Natürlich ruft das Konzept vehemente Kritiker auf den Plan, die Abstinenz für den einzig wahren Weg halten. Die Kritik wird besonders laut bei Programmen wie dem der Stadt Amsterdam, wo obdachlose Alkoholiker für sechs Stunden Straßen kehrten und mit fünf Bier und einer halben Schachtel Zigaretten belohnt wurden. »Sucht auf Staatskosten?«, lauteten die Schlagzeilen.

Der frühere Fußballprofi Uli Borowka, trockener Alkoholiker und Autor der Autobiographie Volle Pulle, beschuldigte jüngst bei Sandra Maischberger die Pioniere des kontrollierten Trinkens gar der »Körperverletzung am trockenen Alkoholiker.« Denn: »Einer unter
15 000 kann kontrolliert trinken.« Dabei saß er allerdings der Rentnerin Monika Schneider, 72, gegenüber, die nach zahlreichen Entzugstherapien in ihrem Seniorenheim täglich drei Glas Sekt bekommt – nicht genug, um betrunken zu werden, aber genug, um ihren Pegel zu halten. Monika Schneiders Seniorenheim ist inzwischen eines von vielen, das kontrolliertes Trinken in Deutschland unter Aufsicht anbietet.

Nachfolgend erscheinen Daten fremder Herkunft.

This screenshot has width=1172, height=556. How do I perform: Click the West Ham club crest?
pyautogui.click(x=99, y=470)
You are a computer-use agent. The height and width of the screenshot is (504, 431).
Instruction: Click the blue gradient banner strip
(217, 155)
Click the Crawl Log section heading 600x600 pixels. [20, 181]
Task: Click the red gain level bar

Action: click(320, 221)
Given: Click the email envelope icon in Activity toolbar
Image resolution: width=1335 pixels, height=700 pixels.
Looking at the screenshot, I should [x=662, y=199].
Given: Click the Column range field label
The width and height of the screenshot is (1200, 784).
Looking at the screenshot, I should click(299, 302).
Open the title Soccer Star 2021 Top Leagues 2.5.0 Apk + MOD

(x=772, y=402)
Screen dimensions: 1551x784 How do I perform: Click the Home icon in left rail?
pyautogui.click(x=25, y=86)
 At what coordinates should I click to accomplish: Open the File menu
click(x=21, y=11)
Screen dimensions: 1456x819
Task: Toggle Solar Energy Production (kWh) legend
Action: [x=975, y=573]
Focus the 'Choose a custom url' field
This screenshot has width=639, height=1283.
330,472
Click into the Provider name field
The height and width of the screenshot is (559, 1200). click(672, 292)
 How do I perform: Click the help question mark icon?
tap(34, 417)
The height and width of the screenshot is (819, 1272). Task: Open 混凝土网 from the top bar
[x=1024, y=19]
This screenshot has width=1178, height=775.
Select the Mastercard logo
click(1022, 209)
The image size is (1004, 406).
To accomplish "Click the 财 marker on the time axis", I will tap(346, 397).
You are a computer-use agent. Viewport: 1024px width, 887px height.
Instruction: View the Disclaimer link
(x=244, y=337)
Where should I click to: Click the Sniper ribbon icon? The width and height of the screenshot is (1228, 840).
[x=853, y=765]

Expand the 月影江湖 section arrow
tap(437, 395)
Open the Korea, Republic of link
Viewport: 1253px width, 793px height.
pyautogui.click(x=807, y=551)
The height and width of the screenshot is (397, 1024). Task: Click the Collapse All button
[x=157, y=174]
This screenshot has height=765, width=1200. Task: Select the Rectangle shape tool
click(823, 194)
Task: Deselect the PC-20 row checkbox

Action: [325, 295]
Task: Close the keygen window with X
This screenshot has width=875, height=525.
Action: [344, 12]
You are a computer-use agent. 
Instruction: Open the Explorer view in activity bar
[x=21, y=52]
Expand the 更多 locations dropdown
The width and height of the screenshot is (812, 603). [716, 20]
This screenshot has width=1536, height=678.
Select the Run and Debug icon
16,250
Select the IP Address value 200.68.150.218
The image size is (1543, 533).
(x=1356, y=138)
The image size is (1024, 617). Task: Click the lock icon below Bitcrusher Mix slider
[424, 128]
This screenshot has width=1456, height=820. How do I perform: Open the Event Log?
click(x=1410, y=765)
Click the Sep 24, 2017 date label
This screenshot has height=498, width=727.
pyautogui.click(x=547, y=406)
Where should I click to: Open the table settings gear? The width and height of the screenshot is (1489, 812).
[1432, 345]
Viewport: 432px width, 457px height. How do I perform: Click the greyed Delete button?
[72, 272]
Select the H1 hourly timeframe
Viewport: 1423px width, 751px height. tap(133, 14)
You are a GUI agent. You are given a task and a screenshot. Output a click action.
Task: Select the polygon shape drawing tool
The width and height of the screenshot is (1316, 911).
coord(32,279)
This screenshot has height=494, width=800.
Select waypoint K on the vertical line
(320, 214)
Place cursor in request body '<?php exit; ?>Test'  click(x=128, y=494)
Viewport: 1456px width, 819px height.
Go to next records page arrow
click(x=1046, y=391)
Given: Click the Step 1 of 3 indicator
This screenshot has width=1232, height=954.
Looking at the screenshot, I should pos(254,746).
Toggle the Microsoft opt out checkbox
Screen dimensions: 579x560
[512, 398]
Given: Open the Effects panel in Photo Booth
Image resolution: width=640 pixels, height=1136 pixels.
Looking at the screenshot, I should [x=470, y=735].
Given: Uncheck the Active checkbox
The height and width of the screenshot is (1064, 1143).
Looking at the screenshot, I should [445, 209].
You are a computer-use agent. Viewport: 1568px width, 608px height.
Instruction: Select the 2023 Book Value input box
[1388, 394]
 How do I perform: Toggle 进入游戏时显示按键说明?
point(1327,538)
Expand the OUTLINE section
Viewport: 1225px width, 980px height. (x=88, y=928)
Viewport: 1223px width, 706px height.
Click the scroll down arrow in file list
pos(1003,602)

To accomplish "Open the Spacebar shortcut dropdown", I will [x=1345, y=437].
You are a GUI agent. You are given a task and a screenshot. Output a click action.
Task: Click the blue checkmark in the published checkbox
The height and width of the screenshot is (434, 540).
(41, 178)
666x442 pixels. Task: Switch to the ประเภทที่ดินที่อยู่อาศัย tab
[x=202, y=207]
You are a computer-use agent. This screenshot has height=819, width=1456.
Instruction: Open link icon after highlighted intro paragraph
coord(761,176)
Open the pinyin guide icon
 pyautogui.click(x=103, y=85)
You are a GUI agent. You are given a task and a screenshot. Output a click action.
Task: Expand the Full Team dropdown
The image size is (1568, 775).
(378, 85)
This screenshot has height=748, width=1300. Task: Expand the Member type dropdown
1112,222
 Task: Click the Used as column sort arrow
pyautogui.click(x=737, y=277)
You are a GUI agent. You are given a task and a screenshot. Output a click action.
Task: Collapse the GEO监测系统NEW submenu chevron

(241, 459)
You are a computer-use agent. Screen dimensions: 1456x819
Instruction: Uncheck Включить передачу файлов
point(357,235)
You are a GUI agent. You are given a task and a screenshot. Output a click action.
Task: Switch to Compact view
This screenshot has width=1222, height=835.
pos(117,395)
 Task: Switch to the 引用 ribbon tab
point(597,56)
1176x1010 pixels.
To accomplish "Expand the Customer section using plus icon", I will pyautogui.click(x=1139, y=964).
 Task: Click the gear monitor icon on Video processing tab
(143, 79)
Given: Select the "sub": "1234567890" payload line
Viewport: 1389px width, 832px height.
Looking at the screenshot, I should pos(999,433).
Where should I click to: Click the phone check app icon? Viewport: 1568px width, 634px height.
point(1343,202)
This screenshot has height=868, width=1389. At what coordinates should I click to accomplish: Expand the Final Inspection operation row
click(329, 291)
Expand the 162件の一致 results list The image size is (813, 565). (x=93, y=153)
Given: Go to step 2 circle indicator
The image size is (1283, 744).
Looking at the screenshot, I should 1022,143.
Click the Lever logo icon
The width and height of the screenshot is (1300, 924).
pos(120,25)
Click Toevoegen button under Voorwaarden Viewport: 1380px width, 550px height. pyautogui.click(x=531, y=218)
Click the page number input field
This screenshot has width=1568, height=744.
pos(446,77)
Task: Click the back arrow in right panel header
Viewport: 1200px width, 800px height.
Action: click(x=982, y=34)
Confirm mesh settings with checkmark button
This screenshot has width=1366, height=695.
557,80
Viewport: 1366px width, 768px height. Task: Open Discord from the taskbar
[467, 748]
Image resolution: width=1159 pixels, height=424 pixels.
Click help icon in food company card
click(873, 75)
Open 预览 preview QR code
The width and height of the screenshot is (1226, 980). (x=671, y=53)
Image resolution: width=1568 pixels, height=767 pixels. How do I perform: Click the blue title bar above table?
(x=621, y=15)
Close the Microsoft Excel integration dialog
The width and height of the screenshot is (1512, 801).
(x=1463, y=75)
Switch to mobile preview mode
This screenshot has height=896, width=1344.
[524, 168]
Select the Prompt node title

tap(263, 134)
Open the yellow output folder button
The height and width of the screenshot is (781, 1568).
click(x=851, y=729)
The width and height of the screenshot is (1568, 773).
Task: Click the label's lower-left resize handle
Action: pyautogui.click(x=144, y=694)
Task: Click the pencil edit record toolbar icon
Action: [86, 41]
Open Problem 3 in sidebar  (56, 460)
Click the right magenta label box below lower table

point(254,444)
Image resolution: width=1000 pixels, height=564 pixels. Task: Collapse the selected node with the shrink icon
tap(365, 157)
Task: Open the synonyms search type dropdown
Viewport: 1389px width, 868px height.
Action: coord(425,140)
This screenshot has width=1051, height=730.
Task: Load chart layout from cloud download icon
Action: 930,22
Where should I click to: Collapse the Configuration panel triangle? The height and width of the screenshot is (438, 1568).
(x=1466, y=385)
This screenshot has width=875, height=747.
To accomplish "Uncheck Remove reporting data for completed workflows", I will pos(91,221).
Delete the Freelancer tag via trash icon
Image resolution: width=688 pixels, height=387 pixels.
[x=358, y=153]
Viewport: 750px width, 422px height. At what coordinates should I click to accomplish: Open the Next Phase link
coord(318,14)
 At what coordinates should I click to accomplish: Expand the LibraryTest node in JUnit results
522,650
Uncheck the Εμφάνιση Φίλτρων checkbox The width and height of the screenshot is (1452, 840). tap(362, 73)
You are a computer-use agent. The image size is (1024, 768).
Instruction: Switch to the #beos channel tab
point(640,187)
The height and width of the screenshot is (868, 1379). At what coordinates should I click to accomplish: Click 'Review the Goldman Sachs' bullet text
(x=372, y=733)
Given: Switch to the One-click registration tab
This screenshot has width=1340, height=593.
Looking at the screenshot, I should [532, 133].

Es gibt nicht viele ernstzunehmende Studien zu dem Thema, aber die wenigen, die es gibt, zeigen, dass kontrolliertes Trinken eine ernsthafte Alternative zum Abstinenz-Dogma ist – vor allem, wenn es unter Aufsicht passiert, mit erfahrener Betreuung und der Unterstützung einer Gruppe Gleichgesinnter.

Eine Studie, die im Canadian Medical Association Journal veröffentlicht wurde, besagt, dass MAP-Teilnehmer in Ottawa nicht nur ihren Alkoholkonsum reduzierten, sondern auch ihre Aufenthalte in Gefängnissen und Notaufnahmen. Die bisher größte Studie mit 651 Teilnehmern in Großbritannien, die abstinente und kontrollierte Trinker verglich, kam zu dem Schluss, dass die Selbstmotivation der Beteiligten der entscheidende Faktor für den Erfolg ist, nicht das Ziel abstinent oder nicht-abstinent. Eine jüngere Studie im Harm Reduction Journal von 2016 zeigt, dass MAP-Teilnehmer in Ontario positive Veränderungen erleben, »einschließlich weniger Krankenhausaufenthalte, Entzugsprogramme und Polizeikontakt.« Die Befürworter können damit immerhin nachweisen, dass die Kosten durch MAPs nicht nur für die Betroffenen, sondern auch für die Allgemeinheit signifikant sinken. Bernie Pauly von der University of Victoria/Kanada, die die jüngste Studie leitete, hält das für ein wichtiges Argument: »Es ist wohl einfacher, die Gesellschaft davon zu überzeugen, wenn wir eine klare Kosten-Nutzen-Rechnung aufmachen können.« Aber der Hauptnutzen kommt natürlich den Betroffenen zugute: »Sie werden nicht obdachlos, bleiben gesünder, finden eher Arbeit und ihre Lebensqualität verbessert sich massiv.«

Das interessanteste ist, dass Suchtberater feststellen: Wenn sie ihren Klienten regelmäßig Alkohol geben, trinken sie oft weniger. Das klingt paradox, macht aber Sinn. Denn wer mit dem Promilleteufel ringt, kämpft meist auch mit der Furcht vor Entzugserscheinungen, die er meint, mit Alkohol behandeln zu müssen. Aber wer konstant moderat trinkt, kann sich im Idealfall dafür entscheiden, weniger zu trinken, ohne mit schweren Entzugserscheinungen zu kämpfen.

Wie bei Paul. Sein Pensum von fünf Gläsern Wein die Woche erreicht er fast nie. Das Glas Merlot mit mir war in dieser Woche sein erstes.